### Stated task
Retype the listing lines below, starting at the line that contains "How do I perform: Open the tweet" and ending at the line that contains "[x=1064, y=594]", with both of those lines included.

### Records excerpted from a collection
· · · · ·

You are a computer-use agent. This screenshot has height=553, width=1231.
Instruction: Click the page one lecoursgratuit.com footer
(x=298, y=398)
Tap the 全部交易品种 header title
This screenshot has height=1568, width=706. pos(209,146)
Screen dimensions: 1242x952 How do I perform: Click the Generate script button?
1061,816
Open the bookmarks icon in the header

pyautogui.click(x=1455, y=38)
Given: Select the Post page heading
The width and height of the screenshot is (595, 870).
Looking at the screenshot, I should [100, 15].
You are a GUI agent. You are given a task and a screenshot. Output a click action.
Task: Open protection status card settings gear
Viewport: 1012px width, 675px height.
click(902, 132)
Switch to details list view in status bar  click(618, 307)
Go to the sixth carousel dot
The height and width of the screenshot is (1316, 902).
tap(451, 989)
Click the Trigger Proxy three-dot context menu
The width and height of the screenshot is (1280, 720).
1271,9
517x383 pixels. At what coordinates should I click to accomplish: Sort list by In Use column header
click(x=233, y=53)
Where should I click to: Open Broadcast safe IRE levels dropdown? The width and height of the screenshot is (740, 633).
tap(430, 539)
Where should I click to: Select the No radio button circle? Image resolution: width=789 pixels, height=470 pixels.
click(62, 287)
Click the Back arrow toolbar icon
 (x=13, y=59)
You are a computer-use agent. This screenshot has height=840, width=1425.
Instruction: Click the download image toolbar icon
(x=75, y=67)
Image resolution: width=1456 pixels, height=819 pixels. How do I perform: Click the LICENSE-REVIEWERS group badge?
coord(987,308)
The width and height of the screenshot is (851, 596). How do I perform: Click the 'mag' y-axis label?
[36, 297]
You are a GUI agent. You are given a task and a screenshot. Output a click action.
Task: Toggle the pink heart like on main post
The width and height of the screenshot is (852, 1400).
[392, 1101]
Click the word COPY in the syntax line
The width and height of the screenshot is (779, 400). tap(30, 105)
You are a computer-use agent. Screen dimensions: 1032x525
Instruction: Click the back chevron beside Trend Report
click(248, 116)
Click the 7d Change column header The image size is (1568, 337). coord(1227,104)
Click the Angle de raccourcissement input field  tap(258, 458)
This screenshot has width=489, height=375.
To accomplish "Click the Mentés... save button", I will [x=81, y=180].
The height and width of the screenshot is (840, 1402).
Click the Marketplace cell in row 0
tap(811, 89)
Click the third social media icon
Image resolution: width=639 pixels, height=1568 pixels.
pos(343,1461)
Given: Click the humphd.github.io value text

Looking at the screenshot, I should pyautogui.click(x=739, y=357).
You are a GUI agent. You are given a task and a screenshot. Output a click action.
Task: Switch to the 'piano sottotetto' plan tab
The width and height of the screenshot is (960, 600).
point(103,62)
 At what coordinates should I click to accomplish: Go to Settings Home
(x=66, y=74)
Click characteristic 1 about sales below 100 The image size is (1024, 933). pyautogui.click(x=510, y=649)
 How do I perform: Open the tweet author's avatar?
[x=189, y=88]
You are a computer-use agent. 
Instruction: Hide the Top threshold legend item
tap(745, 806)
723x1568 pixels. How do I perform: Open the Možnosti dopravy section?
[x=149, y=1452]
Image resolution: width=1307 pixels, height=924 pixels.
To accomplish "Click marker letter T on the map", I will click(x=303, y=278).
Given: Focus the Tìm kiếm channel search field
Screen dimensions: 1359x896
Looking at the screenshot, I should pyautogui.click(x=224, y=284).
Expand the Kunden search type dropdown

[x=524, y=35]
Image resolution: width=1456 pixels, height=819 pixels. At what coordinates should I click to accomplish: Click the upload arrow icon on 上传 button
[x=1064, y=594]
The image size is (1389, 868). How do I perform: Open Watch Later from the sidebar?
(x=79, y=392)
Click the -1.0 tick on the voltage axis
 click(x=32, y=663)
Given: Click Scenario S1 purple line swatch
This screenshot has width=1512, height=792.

· · · · ·

### Answer to the task
 How do I perform: Open the tweet author's avatar?
[x=189, y=88]
You are a computer-use agent. 
Instruction: Hide the Top threshold legend item
tap(745, 806)
723x1568 pixels. How do I perform: Open the Možnosti dopravy section?
[x=149, y=1452]
Image resolution: width=1307 pixels, height=924 pixels.
To accomplish "Click marker letter T on the map", I will click(x=303, y=278).
Given: Focus the Tìm kiếm channel search field
Screen dimensions: 1359x896
Looking at the screenshot, I should pyautogui.click(x=224, y=284).
Expand the Kunden search type dropdown

[x=524, y=35]
Image resolution: width=1456 pixels, height=819 pixels. At what coordinates should I click to accomplish: Click the upload arrow icon on 上传 button
[x=1064, y=594]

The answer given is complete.